* Records to use
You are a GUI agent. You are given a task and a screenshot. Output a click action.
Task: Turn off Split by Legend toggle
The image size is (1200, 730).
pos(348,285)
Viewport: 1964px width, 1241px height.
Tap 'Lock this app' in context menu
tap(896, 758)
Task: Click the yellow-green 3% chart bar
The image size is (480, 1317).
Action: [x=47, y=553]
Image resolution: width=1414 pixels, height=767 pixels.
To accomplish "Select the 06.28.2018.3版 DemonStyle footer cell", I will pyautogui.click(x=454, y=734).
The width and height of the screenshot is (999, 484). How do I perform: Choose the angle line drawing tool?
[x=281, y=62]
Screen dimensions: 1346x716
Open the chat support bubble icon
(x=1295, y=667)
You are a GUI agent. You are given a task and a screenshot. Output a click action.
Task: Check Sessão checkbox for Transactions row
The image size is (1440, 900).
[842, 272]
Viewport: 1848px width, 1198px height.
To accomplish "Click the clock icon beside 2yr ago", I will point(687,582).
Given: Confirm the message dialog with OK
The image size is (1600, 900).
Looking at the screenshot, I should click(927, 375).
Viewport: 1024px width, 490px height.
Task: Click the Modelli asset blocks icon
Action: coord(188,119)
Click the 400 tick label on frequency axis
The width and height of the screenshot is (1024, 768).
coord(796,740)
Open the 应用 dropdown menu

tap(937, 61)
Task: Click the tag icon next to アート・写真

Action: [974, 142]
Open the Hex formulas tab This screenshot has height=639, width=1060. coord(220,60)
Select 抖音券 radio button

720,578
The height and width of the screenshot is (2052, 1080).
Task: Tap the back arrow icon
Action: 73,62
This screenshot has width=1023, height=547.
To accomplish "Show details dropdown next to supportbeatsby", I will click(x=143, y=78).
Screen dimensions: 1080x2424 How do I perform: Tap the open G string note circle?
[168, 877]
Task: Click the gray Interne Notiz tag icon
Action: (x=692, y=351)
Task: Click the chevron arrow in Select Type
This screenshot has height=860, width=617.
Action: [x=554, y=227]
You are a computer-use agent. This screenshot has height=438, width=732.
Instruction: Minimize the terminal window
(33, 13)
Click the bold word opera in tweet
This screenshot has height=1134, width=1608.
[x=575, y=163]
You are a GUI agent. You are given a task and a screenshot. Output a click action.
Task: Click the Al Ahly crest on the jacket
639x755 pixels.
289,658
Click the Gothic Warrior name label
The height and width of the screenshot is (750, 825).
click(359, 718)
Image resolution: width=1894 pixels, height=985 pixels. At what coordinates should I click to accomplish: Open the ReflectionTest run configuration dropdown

* Directions
Nothing in the listing may be changed; retype it all exactly.

* Exercise answer
You are a GUI agent. You are given a task and a screenshot. Output a click action.
Task: Turn off Split by Legend toggle
The image size is (1200, 730).
pos(348,285)
Viewport: 1964px width, 1241px height.
Tap 'Lock this app' in context menu
tap(896, 758)
Task: Click the yellow-green 3% chart bar
The image size is (480, 1317).
Action: [x=47, y=553]
Image resolution: width=1414 pixels, height=767 pixels.
To accomplish "Select the 06.28.2018.3版 DemonStyle footer cell", I will pyautogui.click(x=454, y=734).
The width and height of the screenshot is (999, 484). How do I perform: Choose the angle line drawing tool?
[x=281, y=62]
Screen dimensions: 1346x716
Open the chat support bubble icon
(x=1295, y=667)
You are a GUI agent. You are given a task and a screenshot. Output a click action.
Task: Check Sessão checkbox for Transactions row
The image size is (1440, 900).
[842, 272]
Viewport: 1848px width, 1198px height.
To accomplish "Click the clock icon beside 2yr ago", I will point(687,582).
Given: Confirm the message dialog with OK
The image size is (1600, 900).
Looking at the screenshot, I should click(927, 375).
Viewport: 1024px width, 490px height.
Task: Click the Modelli asset blocks icon
Action: coord(188,119)
Click the 400 tick label on frequency axis
The width and height of the screenshot is (1024, 768).
coord(796,740)
Open the 应用 dropdown menu

tap(937, 61)
Task: Click the tag icon next to アート・写真

Action: [974, 142]
Open the Hex formulas tab This screenshot has height=639, width=1060. coord(220,60)
Select 抖音券 radio button

720,578
The height and width of the screenshot is (2052, 1080).
Task: Tap the back arrow icon
Action: 73,62
This screenshot has width=1023, height=547.
To accomplish "Show details dropdown next to supportbeatsby", I will click(x=143, y=78).
Screen dimensions: 1080x2424 How do I perform: Tap the open G string note circle?
[168, 877]
Task: Click the gray Interne Notiz tag icon
Action: (x=692, y=351)
Task: Click the chevron arrow in Select Type
This screenshot has height=860, width=617.
Action: [x=554, y=227]
You are a computer-use agent. This screenshot has height=438, width=732.
Instruction: Minimize the terminal window
(33, 13)
Click the bold word opera in tweet
This screenshot has height=1134, width=1608.
[x=575, y=163]
You are a GUI agent. You are given a task and a screenshot. Output a click action.
Task: Click the Al Ahly crest on the jacket
639x755 pixels.
289,658
Click the Gothic Warrior name label
The height and width of the screenshot is (750, 825).
click(359, 718)
Image resolution: width=1894 pixels, height=985 pixels. At what coordinates should I click to accomplish: Open the ReflectionTest run configuration dropdown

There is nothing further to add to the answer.